## PROMPT
Scan the data below for lines containing the string "click" and give only how many there are.

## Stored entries

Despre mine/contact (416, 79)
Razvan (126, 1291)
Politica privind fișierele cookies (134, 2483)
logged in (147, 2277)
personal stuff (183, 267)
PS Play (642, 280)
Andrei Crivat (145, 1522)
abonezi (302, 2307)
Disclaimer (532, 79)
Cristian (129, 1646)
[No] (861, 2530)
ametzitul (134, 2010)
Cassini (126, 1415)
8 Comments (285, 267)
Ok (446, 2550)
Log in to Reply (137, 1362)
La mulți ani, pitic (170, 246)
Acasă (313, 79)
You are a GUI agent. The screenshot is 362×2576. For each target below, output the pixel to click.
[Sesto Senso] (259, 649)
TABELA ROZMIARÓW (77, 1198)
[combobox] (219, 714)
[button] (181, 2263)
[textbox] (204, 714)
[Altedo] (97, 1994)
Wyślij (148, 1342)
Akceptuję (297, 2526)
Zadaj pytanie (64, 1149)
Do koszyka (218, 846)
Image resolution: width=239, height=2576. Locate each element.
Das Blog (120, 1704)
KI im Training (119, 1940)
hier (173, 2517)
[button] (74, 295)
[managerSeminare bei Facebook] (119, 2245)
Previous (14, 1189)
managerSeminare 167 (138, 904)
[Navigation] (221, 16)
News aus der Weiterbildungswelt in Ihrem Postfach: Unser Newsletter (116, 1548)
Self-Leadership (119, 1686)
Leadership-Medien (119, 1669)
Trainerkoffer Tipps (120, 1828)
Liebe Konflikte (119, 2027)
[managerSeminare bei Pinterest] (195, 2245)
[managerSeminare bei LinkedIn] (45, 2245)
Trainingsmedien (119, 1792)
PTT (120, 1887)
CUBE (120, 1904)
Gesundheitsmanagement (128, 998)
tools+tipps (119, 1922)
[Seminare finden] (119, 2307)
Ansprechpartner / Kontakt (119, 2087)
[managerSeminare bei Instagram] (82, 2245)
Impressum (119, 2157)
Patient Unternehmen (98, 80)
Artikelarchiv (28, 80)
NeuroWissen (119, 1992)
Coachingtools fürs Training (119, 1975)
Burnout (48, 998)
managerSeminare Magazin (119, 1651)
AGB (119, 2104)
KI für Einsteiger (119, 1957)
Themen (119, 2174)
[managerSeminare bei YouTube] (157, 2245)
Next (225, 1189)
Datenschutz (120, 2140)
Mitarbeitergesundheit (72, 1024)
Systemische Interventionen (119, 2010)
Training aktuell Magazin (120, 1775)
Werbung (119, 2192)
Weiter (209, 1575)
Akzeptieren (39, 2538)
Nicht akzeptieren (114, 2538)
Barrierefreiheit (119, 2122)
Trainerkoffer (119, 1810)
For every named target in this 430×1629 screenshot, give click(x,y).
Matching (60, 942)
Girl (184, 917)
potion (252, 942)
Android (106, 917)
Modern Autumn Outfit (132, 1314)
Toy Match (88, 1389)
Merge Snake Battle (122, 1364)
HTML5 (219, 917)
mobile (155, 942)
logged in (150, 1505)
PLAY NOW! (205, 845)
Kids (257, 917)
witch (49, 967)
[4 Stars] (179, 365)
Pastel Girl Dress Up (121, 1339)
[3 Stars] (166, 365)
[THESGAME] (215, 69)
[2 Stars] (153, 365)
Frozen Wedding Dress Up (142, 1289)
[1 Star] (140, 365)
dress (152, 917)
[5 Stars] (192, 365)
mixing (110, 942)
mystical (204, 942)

## SOLVED EXERCISE
2